In November 1914, after their ship was destroyed in a battle with the Australian light cruiser HMAS Sydney, Mücke commandeered a topsail wooden schooner, Ayesha, to escape being taken as prisoners of war. The Ayesha was owned by Clunies-Ross of Cocos Keeling Islands. The party set sail from Direction Island.
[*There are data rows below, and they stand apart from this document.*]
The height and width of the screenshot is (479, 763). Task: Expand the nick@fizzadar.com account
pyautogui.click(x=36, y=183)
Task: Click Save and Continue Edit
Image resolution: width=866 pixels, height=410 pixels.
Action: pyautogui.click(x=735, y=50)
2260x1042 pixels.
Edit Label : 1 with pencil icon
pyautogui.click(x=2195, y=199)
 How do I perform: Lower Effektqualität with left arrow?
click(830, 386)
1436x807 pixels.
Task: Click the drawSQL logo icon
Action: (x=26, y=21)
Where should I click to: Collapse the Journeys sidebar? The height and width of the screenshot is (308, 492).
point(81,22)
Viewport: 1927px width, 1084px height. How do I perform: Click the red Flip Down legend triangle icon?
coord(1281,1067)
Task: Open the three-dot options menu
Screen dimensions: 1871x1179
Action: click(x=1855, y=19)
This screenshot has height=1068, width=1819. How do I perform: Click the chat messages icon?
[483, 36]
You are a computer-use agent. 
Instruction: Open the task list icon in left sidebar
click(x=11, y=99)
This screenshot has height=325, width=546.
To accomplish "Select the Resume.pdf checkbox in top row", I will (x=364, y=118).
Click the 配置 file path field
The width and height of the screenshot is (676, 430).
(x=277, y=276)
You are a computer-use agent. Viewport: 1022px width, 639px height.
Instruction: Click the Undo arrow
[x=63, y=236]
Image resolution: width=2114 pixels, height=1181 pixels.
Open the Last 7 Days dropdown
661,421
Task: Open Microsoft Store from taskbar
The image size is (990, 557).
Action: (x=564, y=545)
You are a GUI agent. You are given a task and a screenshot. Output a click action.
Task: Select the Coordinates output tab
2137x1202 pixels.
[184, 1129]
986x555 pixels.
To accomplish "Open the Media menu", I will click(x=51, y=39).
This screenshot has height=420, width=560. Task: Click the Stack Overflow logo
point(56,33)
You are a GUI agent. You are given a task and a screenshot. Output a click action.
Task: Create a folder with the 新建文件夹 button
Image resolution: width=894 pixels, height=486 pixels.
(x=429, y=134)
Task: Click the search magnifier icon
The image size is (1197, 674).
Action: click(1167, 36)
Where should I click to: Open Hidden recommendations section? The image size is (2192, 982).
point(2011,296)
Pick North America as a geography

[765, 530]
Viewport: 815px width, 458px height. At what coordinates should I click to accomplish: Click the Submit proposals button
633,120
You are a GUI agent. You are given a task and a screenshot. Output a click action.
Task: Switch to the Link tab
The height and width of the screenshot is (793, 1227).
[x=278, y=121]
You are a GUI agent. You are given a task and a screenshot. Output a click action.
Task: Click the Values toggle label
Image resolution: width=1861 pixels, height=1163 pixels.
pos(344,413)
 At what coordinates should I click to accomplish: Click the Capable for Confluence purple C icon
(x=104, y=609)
Initially Mücke sailed his small command (numbering five officers, one surgeon, and 47 petty officers and men) to the Dutch port of Padang on the west coast of Sumatra. There he arranged a rendezvous with a German freighter in port, the Choising, which transported them to the Ottoman Empire's port city of Hodeida, Yemen. Once on the Arabian Peninsula, Mücke and his men experienced months of delay securing the financial assistance of local Turkish officials to return to Germany. At last he decided to lead his men on an over-water voyage up the east coast of the Red Sea to Jeddah, and thence to Medina, then the southern terminus of the Hejaz Railway. A retired Ottoman official and his young wife travelled with them, as that was part of the deal. However, one of his small dhows sunk on the coral reefs near the Farasan Islands, and they commenced a dangerous overland journey along the Red Sea. Approaching Jeddah they were beset by hundreds of armed Bedouin tribesmen in a three-day battle that claimed one officer and had two enlisted men killed. They were eventually relieved by the Emir of Mecca. Mücke believed the hostile Bedouins had been hired by the British, based on weapons captured from killed Bedouin tribesmen. While guests of the Emir of Mecca at Jeddah, Mücke grew uneasy and feared being held as a hostage for political bartering. He sent one of his Arabic-speaking enlisted men to the Jeddah harbour in order to arrange for a dhow. Under cover of night Mücke and his sailors sneaked away and made it by dhow to the northern Hijaz fishing town of Al Wajh. From there they marched further inland until they reached the Hejaz Railway. Finally, in May 1915, Mücke and 48 other survivors boarded a train at Al-'Ula and eventually reached Constantinople, the capital of Germany's ally, Turkey, from which they returned to Germany.

==Post-war career==
The arrival of Mücke and his men back in Germany, after their successful commerce raiding cruise, and long and arduous return voyage, was greeted with widespread acclaim. In 1915, Mücke wrote two books about his adventures – The Emden and The Ayesha both of which were translated into English for the American market.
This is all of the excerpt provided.